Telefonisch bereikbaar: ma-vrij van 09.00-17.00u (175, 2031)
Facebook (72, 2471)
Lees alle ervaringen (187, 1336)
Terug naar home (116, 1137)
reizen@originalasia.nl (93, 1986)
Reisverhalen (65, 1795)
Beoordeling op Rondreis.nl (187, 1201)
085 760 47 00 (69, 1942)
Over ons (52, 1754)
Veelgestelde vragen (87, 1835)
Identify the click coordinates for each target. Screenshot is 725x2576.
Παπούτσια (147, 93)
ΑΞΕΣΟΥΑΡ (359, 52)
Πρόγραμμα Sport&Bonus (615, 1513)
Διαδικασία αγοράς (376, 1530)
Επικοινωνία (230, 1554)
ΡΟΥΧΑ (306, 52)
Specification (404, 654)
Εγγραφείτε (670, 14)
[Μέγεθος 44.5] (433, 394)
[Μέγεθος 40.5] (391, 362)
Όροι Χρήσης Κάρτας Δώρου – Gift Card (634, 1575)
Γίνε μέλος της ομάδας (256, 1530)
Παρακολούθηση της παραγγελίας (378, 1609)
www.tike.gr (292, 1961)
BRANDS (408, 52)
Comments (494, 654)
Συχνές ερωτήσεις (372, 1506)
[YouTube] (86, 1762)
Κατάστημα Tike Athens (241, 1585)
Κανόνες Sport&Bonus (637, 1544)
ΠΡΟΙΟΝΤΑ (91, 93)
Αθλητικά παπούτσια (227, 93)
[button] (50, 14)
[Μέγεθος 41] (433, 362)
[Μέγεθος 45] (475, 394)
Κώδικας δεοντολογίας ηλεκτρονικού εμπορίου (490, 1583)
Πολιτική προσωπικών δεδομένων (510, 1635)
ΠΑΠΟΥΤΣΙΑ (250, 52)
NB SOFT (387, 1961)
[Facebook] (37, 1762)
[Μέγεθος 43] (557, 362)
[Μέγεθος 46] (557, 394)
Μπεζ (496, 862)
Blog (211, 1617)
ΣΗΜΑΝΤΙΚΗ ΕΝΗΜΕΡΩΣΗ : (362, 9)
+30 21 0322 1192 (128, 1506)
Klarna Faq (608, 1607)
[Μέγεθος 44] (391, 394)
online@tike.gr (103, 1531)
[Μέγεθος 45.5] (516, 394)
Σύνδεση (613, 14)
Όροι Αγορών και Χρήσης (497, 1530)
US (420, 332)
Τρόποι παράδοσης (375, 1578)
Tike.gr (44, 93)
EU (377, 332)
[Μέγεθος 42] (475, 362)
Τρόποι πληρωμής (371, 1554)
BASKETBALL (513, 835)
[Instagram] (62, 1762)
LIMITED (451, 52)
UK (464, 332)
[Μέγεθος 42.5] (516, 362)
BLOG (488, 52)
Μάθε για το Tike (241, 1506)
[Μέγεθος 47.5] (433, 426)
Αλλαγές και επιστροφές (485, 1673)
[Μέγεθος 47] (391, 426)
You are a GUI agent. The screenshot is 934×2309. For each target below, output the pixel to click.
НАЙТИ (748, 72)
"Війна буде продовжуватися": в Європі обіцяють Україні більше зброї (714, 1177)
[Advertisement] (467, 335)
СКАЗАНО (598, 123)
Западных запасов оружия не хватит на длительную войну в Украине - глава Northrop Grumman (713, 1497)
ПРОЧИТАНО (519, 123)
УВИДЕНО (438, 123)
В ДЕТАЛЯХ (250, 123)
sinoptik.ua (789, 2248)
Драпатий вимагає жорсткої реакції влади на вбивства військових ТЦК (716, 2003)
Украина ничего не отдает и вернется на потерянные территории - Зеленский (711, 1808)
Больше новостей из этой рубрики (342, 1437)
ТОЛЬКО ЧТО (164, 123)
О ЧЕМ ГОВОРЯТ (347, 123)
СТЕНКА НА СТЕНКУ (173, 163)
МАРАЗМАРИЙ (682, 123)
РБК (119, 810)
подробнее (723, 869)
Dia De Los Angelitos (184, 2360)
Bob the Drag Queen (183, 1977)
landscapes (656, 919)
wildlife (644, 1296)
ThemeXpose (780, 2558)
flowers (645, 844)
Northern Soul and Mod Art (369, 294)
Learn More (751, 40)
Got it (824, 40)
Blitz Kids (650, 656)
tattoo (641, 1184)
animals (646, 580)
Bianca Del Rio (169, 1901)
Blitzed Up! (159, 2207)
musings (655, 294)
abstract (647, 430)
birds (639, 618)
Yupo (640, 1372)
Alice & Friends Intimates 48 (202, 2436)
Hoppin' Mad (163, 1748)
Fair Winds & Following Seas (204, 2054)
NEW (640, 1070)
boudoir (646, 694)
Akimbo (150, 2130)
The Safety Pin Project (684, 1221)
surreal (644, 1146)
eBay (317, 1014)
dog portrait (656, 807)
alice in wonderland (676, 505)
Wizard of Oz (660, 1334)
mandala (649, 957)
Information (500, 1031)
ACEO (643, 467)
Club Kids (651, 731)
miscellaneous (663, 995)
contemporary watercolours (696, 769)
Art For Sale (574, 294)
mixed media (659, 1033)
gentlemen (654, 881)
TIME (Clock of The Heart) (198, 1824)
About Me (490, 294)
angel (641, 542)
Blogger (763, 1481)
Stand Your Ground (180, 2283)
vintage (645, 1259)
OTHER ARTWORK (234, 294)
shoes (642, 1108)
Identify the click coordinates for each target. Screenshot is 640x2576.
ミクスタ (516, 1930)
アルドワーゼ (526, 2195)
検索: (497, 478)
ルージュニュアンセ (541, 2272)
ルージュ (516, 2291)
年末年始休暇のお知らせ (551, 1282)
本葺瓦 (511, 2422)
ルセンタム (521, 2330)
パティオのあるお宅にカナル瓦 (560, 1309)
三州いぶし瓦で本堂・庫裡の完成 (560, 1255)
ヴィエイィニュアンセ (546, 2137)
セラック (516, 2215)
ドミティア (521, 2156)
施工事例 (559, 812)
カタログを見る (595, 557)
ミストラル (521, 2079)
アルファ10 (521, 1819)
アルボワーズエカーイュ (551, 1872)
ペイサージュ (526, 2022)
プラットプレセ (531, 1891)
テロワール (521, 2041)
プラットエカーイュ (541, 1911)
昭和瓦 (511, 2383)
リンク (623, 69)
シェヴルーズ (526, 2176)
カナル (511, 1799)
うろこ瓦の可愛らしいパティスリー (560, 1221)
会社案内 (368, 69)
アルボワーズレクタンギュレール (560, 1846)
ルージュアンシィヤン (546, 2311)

..............................

## WHAT YOU SHOULD DO:
Copy out every line in the items above that contains the string "target", treating uppercase and lowercase as different.

## OUTPUT FOR THIS EXERCISE:
Identify the click coordinates for each target. Screenshot is 725x2576.
You are a GUI agent. The screenshot is 934×2309. For each target below, output the pixel to click.
Identify the click coordinates for each target. Screenshot is 640x2576.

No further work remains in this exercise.